(Saved data entries)
/---

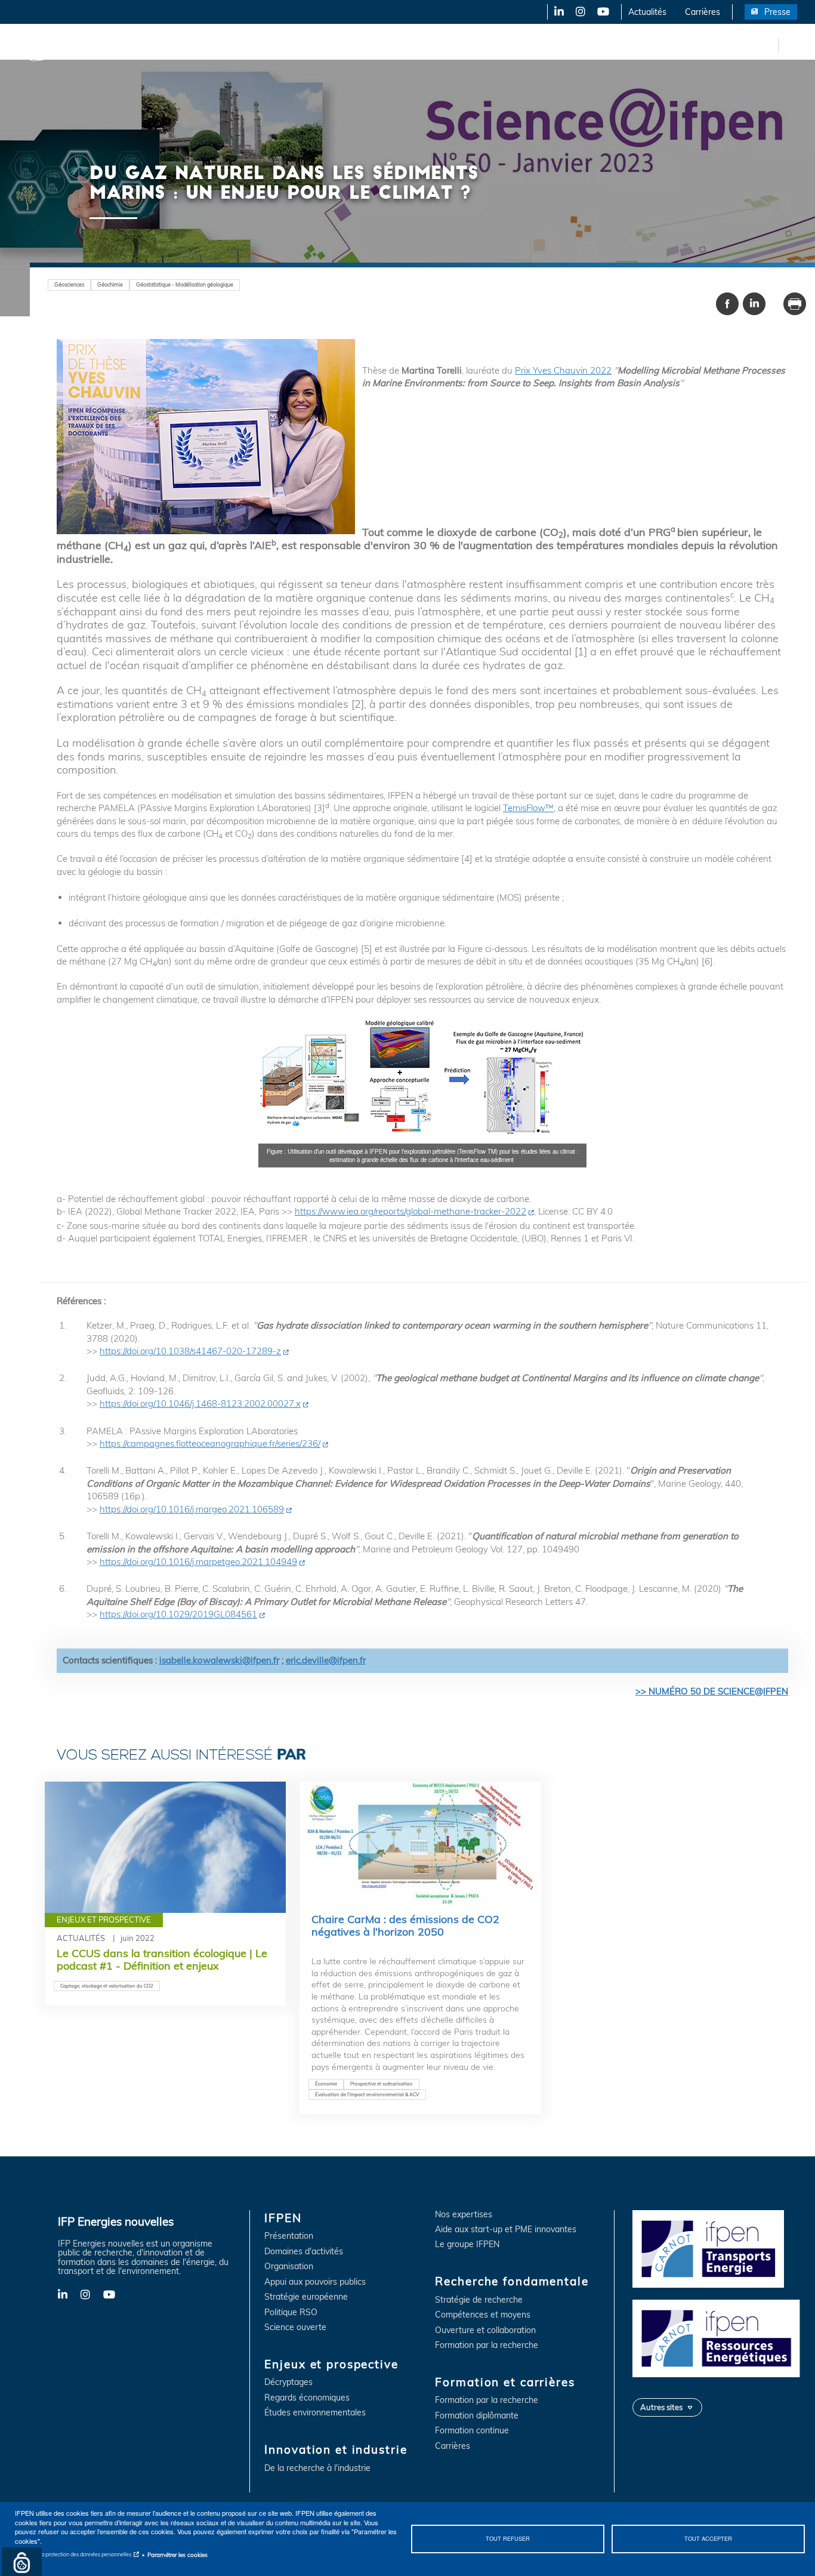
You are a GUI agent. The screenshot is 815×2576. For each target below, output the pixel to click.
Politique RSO (290, 2312)
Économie (326, 2084)
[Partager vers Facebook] (727, 303)
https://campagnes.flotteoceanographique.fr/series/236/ (210, 1443)
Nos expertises (463, 2214)
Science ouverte (295, 2327)
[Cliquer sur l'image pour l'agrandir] (422, 1079)
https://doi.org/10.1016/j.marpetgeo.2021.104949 (198, 1561)
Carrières (702, 12)
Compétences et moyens (482, 2314)
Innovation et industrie (300, 45)
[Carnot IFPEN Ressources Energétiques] (719, 2337)
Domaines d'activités (303, 2251)
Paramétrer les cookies (177, 2554)
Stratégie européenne (306, 2296)
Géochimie (110, 284)
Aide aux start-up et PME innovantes (505, 2229)
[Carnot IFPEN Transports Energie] (719, 2247)
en (767, 44)
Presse (777, 12)
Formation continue (472, 2430)
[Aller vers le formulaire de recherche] (791, 44)
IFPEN (124, 45)
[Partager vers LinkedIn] (754, 303)
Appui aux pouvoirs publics (315, 2282)
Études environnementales (315, 2412)
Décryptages (288, 2382)
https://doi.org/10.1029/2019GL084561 (178, 1614)
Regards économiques (307, 2397)
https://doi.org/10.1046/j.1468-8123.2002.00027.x (200, 1403)
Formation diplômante (476, 2415)
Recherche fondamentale (409, 45)
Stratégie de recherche (479, 2299)
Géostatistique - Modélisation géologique (184, 284)
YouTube (602, 12)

\---

One line above contains "Science ouverte (295, 2327)". Output that line and each one after it, word for word, and nothing else.

**Solution below:**
Science ouverte (295, 2327)
[Cliquer sur l'image pour l'agrandir] (422, 1079)
https://doi.org/10.1016/j.marpetgeo.2021.104949 (198, 1561)
Carrières (702, 12)
Compétences et moyens (482, 2314)
Innovation et industrie (300, 45)
[Carnot IFPEN Ressources Energétiques] (719, 2337)
Domaines d'activités (303, 2251)
Paramétrer les cookies (177, 2554)
Stratégie européenne (306, 2296)
Géochimie (110, 284)
Aide aux start-up et PME innovantes (505, 2229)
[Carnot IFPEN Transports Energie] (719, 2247)
en (767, 44)
Presse (777, 12)
Formation continue (472, 2430)
[Aller vers le formulaire de recherche] (791, 44)
IFPEN (124, 45)
[Partager vers LinkedIn] (754, 303)
Appui aux pouvoirs publics (315, 2282)
Études environnementales (315, 2412)
Décryptages (288, 2382)
https://doi.org/10.1029/2019GL084561 (178, 1614)
Regards économiques (307, 2397)
https://doi.org/10.1046/j.1468-8123.2002.00027.x (200, 1403)
Formation diplômante (476, 2415)
Recherche fondamentale (409, 45)
Stratégie de recherche (479, 2299)
Géostatistique - Modélisation géologique (184, 284)
YouTube (602, 12)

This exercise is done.